I love my kids. I really, really do. But if I could change one thing, it would be the accent they’re picking up.
Now I’m a Yorkshireman by birth but if you met me you wouldn’t encounter the traditional flat-cap-off-out-wi’t-whippets accent of North Yorkshire. There might be the odd turn of phrase that gives it away but they’re few and far between. And please don’t misunderstand me! I have nothing against the Shetland accent. It’s a lovely, lilting, slightly Norwegian twist on the Scottish accent. I could listen to it for hours on end (and still not understand a word) but it’s doing dreadful things to my kids!
A few examples.
“I’m off ooooootside!” “No, outside.” “That’s what I said. Oooootside.”
Yeah, basically anything with an “ow” sound becomes an “oooo” sound. Or shooold that be sooond?
Rs. Farrrr morrre than you need in any worrrrd. Or rather, worrud, as there’s also this wonderful thing called “The Scottish Intrusive Vowel.” This little gem turns forms into forrrrums, worms into worrums.
Then there’s the interesting local habit of dropping the “y” from the end of worruds. Bugger! Words. See? They’ve got me doing it now. The town of Scalloway becomes Scallowaa. Bressay -> Bressaa. I heard my middle lad trying that on in his reading homework tonight. The girl, Sally, definitely became Sallaa.
I know there’s a strange craze to preserve these dialects. The Shetland dialect has a whole website devoted to it, and I encourage you to have a Google for it if you want to encounter, as Mel Brooks might’ve termed it, genuine frontier gibberish.

▸ **REQUEST**: In the post about kids picking up the Shetland accent, what does the town of Scalloway become when the "y" is dropped?

▸ **MATERIAL**:
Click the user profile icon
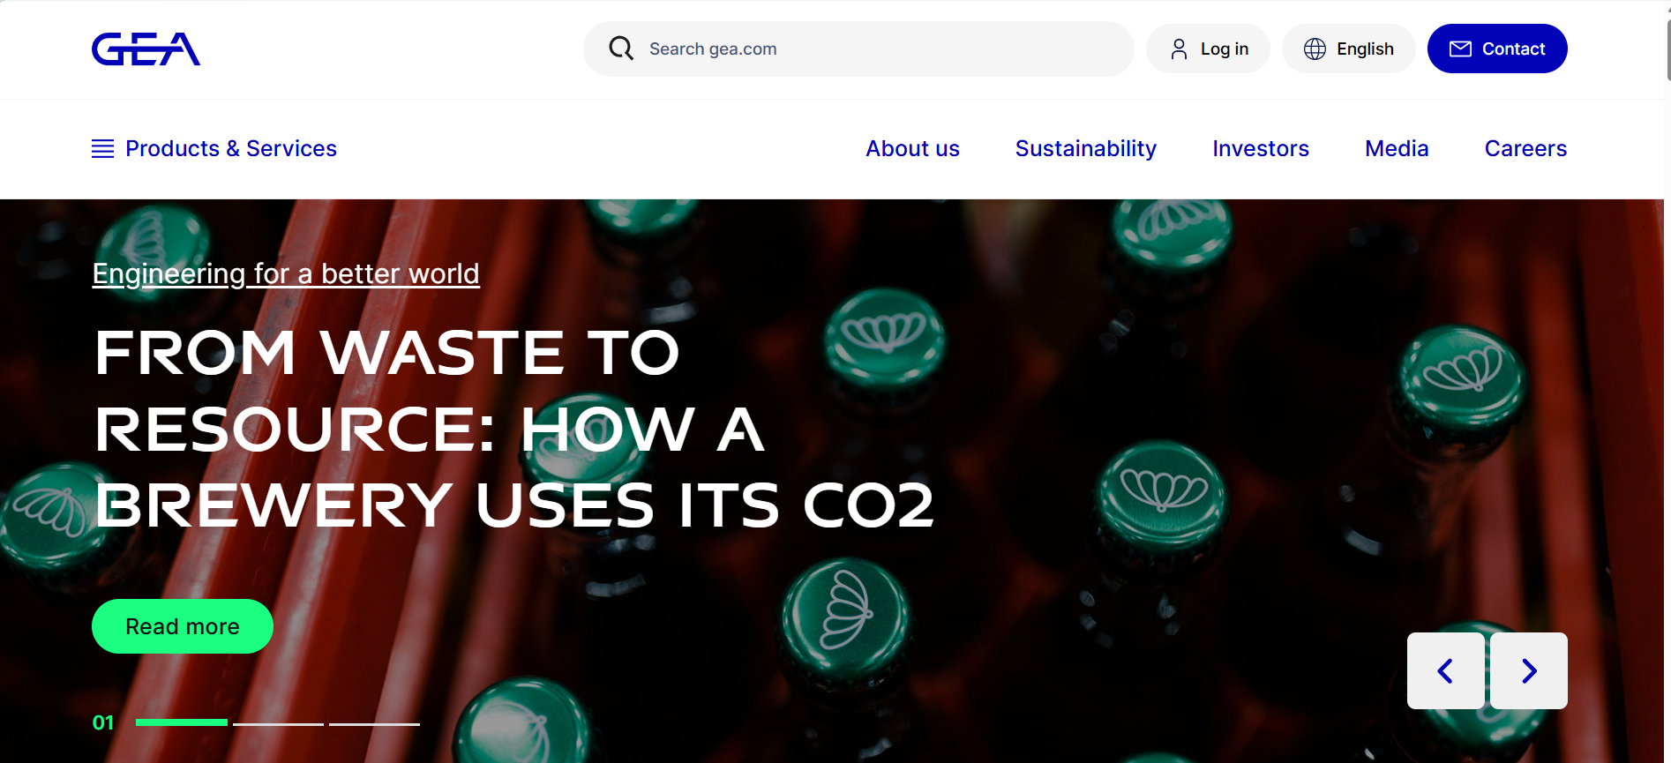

▸ **OUTPUT FOR THIS TASK**: Scallowaa.